Another area of involvement for Iran could be the simmering Nagorno-Karabakh conflict. In the early 1990s there were some unsuccessful attempts by the Iranian government to mediate the conflict. Since both Armenia and Azerbaijan border on Iran it is quite natural that Tehran seeks to play a bigger role in the Nagorno-Karabakh conflict settlement process. However, Russia which still is a dominant power in the process, would oppose any Iranian initiatives which can diminish Moscow's role.
There is also a purely military aspect to the Russo-Iranian competition. Russia continues to be a dominant military power in the region, with active military bases in Armenia, Abkhazia and South Ossetia, as well as total control of strategic Caucasus mountain passes. This in turn further limits Iran's regional ambitions.

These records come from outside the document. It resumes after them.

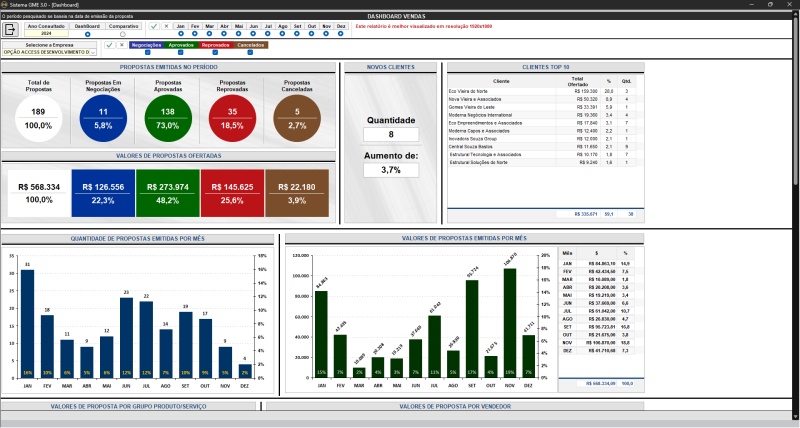Click the green checkmark beside status filters

tap(109, 45)
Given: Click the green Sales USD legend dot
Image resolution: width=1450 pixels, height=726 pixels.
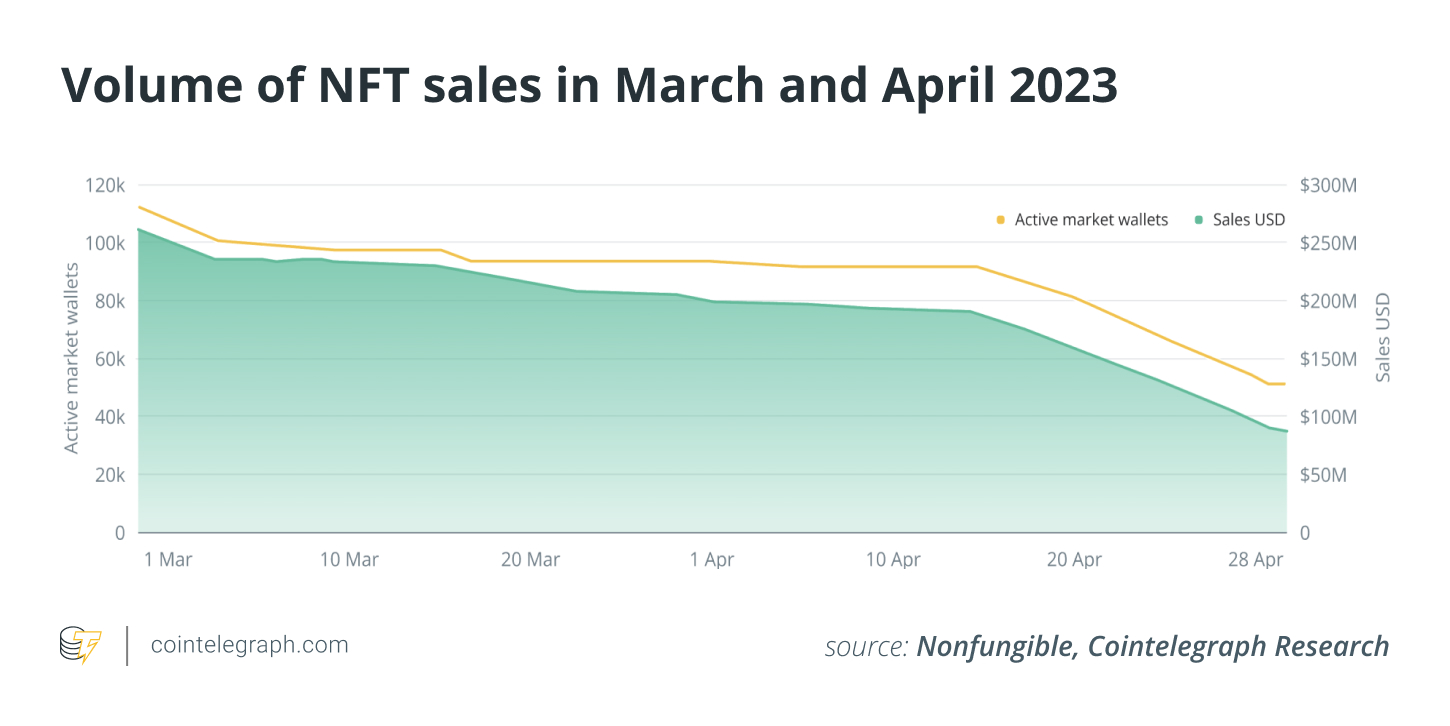Looking at the screenshot, I should click(1198, 220).
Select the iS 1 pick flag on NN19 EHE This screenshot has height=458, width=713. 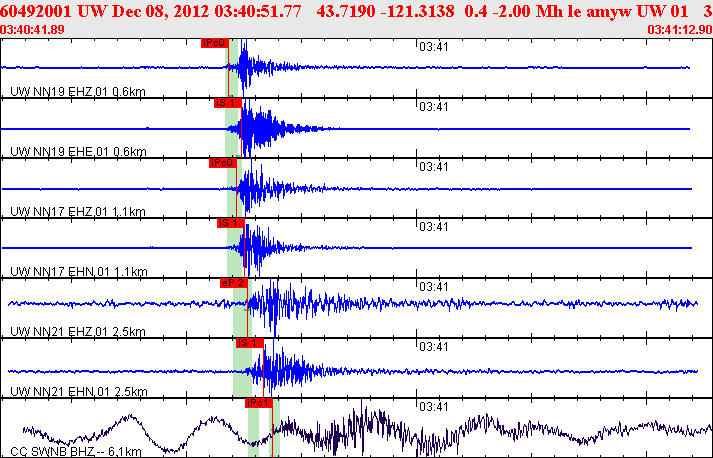[x=226, y=102]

Despite rivalry Iran and Russia can also cooperate
However, despite the disputes over influence in the South Caucasus and elsewhere, Russia and Iran have shown they can cooperate too. Economics is one sphere where co-operation is possible, for example in the development of the North-South transport corridor, where Moscow and Tehran have joined forces with Baku.

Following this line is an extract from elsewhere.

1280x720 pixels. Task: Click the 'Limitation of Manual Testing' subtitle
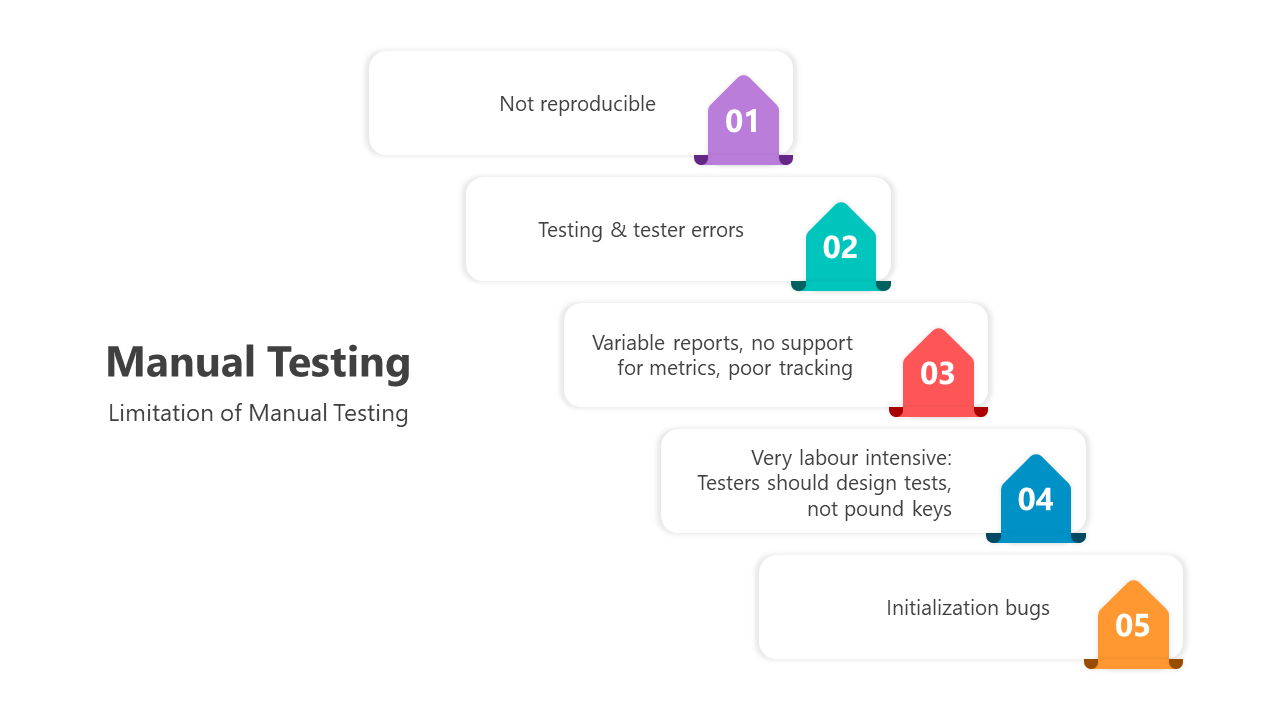click(258, 413)
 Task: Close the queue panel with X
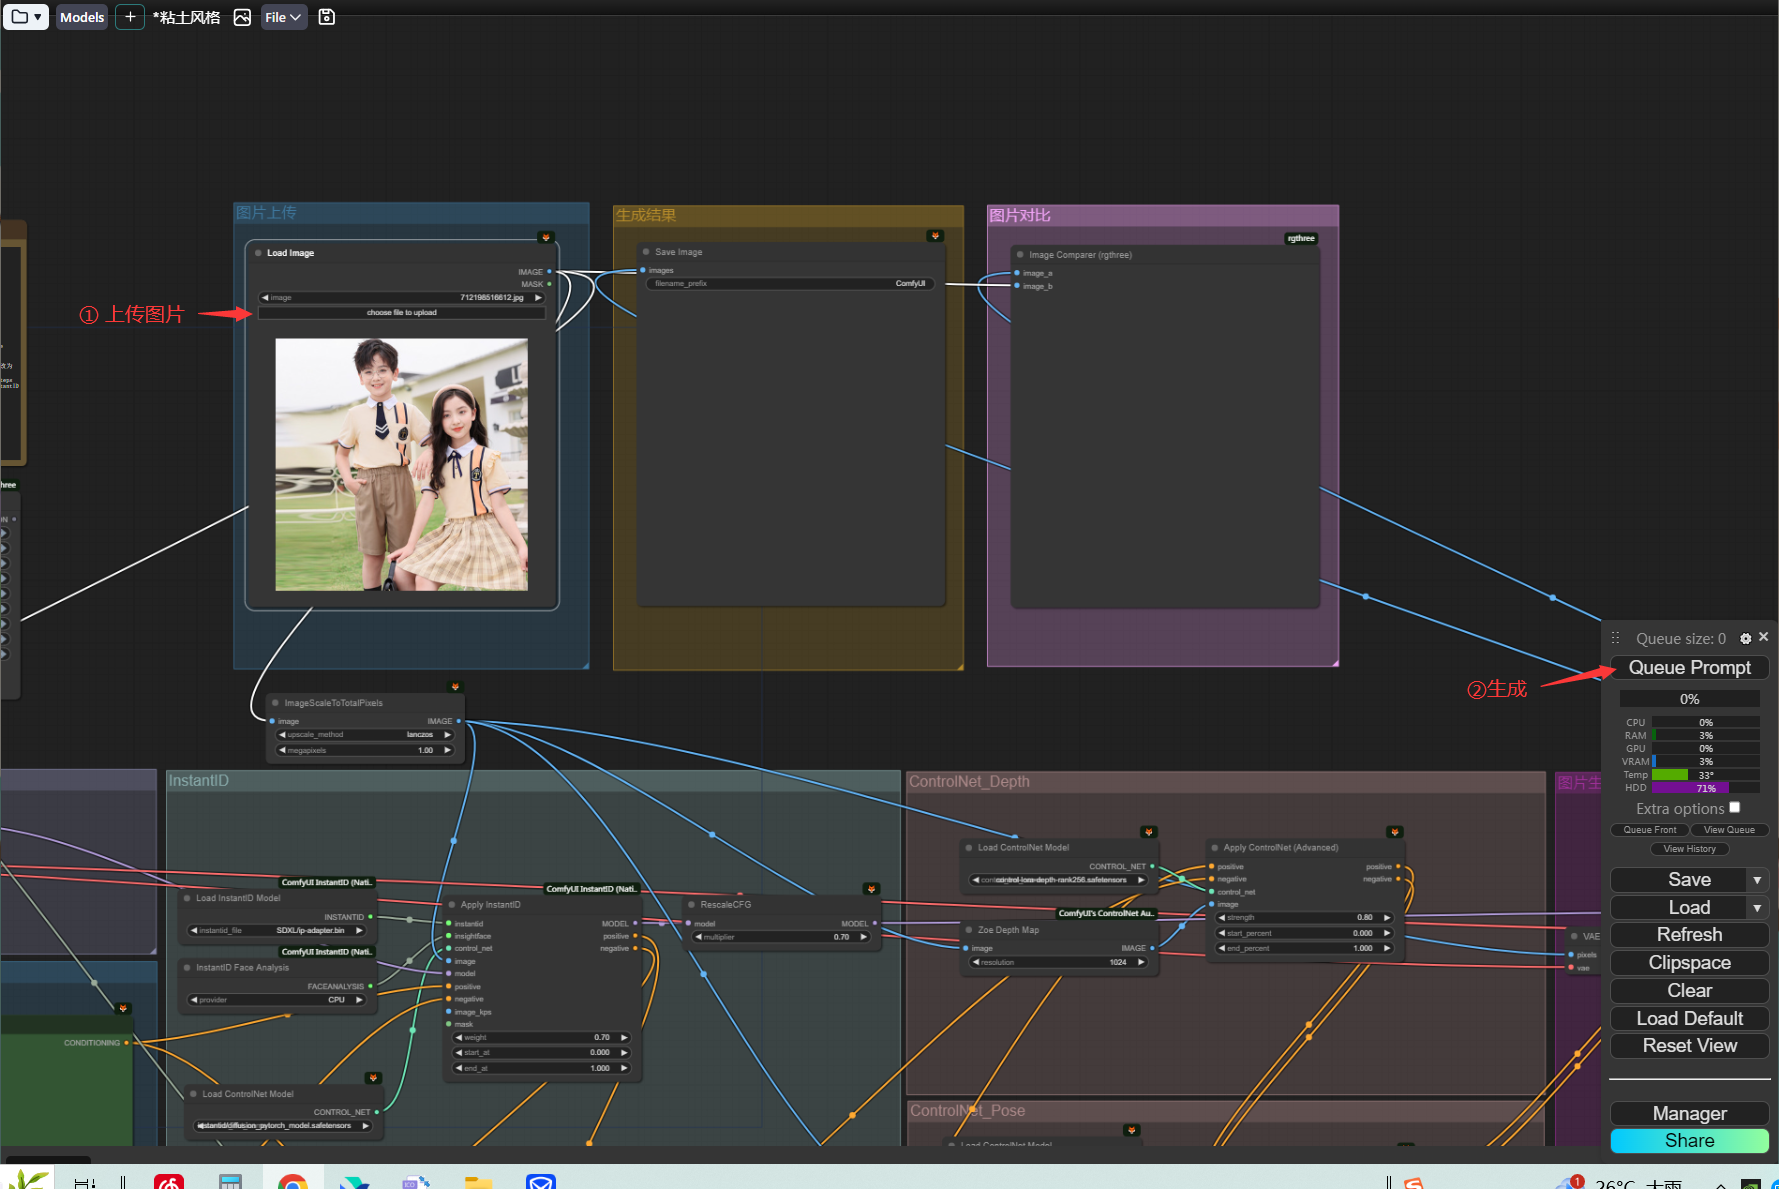pyautogui.click(x=1764, y=637)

Moscow and Tehran are also willing to co-operate to obstruct western presence in the region. Both also loath Turkish influence in the region and the growing military cooperation between Ankara, Tbilisi and Baku. A similar concern is the expansion of NATO's role, primarily in Georgia.
Russian thinking on this aligns fully with that of the Iranians as both fear western encroachment in their areas of influence. Tehran and Moscow are both worried that the EU might eventually engulf all the South Caucasus states. Georgia is already an EU Associate member, and Brussels is expecting to sign enhanced co-operation agreements with Baku and Yerevan later this year. The presence of Europe on Iran's northern border, through trade and EU soft-power tools will as a result be quite significant.
Thus, the lifting of the sanctions against Iran certainly helps the country enjoy more maneuverability in its economic and political interaction in the South Caucasus although it will nevertheless face substantial resistance from Russia and Turkey, whilst all three will face increasing competition from western countries and institutions.